START RECORDS FOR THE EXERCISE

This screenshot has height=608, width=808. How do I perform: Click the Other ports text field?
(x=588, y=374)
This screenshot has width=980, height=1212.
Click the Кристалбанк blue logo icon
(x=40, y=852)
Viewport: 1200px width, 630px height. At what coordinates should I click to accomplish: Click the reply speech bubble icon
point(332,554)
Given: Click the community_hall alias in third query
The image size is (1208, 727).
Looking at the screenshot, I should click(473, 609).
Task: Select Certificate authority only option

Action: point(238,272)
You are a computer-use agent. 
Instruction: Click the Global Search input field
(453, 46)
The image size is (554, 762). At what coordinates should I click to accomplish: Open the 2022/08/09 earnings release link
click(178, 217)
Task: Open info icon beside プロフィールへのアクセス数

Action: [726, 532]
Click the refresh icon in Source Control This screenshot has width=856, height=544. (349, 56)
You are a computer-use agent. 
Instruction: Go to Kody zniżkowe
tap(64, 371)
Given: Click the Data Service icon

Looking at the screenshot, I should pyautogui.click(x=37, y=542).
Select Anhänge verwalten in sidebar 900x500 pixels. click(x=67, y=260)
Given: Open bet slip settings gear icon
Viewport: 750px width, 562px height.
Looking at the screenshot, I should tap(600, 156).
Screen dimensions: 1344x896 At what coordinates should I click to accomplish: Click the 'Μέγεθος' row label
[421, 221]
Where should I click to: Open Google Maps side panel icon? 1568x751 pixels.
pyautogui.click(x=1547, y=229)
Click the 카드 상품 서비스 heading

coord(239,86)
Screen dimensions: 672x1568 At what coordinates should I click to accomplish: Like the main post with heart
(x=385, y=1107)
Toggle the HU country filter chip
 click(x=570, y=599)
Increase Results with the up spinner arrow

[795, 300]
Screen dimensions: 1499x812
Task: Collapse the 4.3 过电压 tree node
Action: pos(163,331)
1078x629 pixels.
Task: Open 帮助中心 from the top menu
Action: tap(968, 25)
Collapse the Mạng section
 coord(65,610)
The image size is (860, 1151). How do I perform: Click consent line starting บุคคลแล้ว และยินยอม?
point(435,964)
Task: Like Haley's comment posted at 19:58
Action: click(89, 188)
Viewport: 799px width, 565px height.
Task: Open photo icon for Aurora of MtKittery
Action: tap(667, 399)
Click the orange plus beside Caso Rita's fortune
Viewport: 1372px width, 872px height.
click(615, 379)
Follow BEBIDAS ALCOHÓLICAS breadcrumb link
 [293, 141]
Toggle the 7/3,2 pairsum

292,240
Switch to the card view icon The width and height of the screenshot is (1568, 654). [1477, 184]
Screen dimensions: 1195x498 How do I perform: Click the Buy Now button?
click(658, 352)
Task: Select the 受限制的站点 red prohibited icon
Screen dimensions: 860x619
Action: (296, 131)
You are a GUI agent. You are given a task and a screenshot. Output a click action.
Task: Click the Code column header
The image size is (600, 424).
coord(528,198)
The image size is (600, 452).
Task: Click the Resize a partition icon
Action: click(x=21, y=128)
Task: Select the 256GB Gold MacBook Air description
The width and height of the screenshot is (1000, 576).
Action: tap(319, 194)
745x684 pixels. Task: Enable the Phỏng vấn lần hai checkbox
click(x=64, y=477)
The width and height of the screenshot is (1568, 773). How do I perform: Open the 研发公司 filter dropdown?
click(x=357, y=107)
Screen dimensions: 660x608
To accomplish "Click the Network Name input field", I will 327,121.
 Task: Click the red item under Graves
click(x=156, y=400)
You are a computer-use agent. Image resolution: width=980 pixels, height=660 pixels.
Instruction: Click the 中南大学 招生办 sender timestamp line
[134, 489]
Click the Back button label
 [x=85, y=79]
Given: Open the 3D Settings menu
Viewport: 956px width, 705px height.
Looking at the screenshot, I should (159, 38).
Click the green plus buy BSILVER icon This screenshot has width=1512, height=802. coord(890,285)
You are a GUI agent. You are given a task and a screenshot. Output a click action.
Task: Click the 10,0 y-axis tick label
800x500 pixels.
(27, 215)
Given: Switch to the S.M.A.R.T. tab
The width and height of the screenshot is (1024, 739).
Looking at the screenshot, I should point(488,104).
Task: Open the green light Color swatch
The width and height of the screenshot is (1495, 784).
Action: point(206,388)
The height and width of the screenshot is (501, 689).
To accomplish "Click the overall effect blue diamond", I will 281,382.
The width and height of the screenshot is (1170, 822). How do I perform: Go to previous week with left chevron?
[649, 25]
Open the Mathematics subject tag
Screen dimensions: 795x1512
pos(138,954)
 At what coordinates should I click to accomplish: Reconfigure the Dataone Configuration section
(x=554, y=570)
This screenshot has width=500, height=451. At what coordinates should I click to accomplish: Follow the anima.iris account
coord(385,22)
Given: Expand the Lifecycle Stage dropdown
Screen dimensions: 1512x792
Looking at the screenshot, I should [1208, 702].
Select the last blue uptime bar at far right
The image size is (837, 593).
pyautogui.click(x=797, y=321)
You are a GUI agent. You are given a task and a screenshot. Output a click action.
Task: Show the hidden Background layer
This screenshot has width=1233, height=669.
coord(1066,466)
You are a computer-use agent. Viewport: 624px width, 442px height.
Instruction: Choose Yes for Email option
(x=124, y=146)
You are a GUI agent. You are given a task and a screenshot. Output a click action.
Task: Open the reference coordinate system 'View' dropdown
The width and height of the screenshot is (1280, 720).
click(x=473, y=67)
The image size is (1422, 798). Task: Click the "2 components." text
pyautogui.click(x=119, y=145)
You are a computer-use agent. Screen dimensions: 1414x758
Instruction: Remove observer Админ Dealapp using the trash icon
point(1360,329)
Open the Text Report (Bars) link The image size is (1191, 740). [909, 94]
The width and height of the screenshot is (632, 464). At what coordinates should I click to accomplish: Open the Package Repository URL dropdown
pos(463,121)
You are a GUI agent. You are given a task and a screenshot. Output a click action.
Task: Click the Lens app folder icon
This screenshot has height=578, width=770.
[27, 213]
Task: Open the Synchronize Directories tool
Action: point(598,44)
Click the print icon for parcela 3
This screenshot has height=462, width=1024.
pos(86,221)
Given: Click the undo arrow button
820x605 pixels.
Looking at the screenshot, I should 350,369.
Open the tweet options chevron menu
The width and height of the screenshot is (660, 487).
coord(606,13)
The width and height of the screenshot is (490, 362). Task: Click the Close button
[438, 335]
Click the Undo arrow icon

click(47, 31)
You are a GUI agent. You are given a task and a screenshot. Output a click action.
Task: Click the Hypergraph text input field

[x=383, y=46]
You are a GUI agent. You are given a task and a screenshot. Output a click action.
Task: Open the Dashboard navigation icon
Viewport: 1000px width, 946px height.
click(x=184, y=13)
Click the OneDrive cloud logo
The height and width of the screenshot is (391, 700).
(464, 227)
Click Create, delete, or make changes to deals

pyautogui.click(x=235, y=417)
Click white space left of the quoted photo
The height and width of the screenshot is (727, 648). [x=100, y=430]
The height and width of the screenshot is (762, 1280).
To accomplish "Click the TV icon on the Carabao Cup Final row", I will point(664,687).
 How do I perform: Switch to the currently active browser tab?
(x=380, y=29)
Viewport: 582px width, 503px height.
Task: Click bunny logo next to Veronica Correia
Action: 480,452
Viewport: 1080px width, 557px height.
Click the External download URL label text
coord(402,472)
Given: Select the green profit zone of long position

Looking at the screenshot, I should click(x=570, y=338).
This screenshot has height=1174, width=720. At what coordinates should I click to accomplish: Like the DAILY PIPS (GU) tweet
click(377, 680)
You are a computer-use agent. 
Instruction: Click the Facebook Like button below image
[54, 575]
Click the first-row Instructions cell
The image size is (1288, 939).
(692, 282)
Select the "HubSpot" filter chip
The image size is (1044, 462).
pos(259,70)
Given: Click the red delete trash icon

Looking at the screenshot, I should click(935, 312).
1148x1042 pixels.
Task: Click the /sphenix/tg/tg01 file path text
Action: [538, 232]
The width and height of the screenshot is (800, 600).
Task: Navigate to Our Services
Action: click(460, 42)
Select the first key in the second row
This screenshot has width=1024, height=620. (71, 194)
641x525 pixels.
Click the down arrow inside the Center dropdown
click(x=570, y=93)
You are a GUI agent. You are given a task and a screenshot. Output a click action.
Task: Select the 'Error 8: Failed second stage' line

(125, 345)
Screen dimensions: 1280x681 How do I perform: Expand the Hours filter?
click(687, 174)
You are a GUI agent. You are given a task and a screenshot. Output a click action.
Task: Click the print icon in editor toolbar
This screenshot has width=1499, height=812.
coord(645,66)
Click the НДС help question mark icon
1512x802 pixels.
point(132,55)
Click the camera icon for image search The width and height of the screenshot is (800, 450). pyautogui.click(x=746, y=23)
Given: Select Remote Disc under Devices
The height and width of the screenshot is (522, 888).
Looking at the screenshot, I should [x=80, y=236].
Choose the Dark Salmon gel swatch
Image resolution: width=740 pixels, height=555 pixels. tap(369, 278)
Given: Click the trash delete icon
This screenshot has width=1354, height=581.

END RECORDS FOR THE EXERCISE

WHAT NEEDS TO BE DONE:
Everything starting at the line containing "Viewport: 956px width, 705px height." and ending at the line containing "Given: Switch to the S.M.A.R.T. tab" in the records above should be repeated exactly, and only that.

SOLUTION FOR THIS TASK:
Viewport: 956px width, 705px height.
Looking at the screenshot, I should (159, 38).
Click the green plus buy BSILVER icon This screenshot has width=1512, height=802. coord(890,285)
You are a GUI agent. You are given a task and a screenshot. Output a click action.
Task: Click the 10,0 y-axis tick label
800x500 pixels.
(27, 215)
Given: Switch to the S.M.A.R.T. tab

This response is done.